Peter Reed has been doing some excellent work comparing the Department of Transport measured road lengths by English county, and comparing them with the total lengths of roads in OpenStreetMap.

This has only recently become possible to do with spatial data purely in OpenStreetMap, because the English counties have now been completely added to the project. This last step was harder than it might seem because there is no freely available definitive source for boundaries in the UK (which is just plain odd.) Instead, it was necessary to use a combination of local knowledge, examining signs and council objects on the ground, and trace from out-of-copyright maps, to form the boundaries.

Peter’s choropleth map is excellent and deserves a wider audience, here is a smaller version of it (click through to see the large version, which may also have been since updated.)

osmcoverthumbChoropleth of OSM road coverage vs Department of Transport figures, by Peter Reed.

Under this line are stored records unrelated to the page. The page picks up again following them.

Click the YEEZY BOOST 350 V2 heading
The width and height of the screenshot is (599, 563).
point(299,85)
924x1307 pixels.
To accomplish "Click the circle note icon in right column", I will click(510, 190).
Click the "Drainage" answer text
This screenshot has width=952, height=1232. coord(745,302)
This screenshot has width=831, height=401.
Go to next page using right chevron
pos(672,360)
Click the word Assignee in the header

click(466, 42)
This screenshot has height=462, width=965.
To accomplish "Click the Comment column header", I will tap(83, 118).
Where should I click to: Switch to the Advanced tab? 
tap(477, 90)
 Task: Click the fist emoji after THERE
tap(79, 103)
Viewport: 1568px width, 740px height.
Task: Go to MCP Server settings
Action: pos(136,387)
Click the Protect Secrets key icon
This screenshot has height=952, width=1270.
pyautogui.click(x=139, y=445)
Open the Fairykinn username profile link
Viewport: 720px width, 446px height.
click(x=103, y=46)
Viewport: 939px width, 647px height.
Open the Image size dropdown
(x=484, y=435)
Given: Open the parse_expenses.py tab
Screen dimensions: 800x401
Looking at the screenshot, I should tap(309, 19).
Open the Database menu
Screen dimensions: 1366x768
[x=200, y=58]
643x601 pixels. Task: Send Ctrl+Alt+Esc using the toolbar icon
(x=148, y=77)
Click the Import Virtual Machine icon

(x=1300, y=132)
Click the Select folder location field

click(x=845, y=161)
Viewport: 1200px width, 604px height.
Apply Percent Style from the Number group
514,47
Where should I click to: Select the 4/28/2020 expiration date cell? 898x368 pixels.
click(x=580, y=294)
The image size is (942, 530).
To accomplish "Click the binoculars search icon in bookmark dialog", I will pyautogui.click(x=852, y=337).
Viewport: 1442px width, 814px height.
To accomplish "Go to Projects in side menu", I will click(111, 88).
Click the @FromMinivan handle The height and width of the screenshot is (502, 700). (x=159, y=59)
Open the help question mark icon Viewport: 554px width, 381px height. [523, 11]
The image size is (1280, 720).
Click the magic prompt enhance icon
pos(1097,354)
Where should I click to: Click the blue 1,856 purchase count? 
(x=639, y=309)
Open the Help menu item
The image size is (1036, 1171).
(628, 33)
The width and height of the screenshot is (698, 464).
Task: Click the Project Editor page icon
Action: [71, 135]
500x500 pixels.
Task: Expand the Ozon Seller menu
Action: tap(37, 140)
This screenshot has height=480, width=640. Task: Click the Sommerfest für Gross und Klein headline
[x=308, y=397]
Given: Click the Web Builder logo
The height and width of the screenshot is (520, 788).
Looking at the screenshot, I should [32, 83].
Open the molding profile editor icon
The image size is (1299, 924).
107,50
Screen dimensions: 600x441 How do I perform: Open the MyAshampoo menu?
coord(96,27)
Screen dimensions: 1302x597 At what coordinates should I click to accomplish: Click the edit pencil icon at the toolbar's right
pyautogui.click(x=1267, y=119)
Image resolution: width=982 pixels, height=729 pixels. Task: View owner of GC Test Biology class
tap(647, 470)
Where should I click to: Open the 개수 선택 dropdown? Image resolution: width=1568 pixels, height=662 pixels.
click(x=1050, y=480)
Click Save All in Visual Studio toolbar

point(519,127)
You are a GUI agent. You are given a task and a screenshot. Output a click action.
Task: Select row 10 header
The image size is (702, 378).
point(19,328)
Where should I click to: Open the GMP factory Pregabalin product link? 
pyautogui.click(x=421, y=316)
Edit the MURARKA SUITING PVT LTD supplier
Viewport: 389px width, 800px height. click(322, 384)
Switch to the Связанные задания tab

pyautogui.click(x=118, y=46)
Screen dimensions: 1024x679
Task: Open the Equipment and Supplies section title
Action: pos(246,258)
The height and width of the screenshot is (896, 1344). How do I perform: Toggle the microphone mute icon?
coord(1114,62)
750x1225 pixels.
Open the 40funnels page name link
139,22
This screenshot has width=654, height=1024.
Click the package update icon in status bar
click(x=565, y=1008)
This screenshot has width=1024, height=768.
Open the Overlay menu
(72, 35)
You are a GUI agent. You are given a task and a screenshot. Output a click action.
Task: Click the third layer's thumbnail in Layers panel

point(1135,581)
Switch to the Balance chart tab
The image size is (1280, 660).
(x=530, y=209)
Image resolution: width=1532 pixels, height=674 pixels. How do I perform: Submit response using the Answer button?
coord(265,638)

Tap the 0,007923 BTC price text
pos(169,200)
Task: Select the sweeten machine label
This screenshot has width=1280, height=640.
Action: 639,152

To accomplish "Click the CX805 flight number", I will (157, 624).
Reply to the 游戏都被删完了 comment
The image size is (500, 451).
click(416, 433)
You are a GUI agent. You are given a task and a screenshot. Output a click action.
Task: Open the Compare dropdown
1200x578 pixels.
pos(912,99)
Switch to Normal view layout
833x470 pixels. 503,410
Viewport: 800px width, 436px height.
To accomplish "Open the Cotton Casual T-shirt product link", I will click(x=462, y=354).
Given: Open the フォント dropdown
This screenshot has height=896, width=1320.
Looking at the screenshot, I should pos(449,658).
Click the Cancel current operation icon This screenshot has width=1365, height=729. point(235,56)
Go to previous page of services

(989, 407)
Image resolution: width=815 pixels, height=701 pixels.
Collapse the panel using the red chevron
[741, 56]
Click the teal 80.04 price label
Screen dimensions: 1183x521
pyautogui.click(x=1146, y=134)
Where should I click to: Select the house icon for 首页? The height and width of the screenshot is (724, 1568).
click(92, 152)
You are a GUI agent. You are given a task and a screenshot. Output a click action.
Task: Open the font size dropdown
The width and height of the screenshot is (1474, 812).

It is encouraging to see many areas at nearly (or over) 100% coverage, there are a number of reasons why coverage might be more than the Department’s own figures, due to more up-to-date information, counting of slip roads, and mis-tagging private roads as public on OSM, so the map’s figures should be taken with a pinch of salt.

The Welsh and Scottish county boundaries are not yet complete in OpenStreetMap so the coverage analysis cannot yet be completed.

Muki has also (with a student) done OSM road coverage analysis, using equal area blocks rather than county-based units.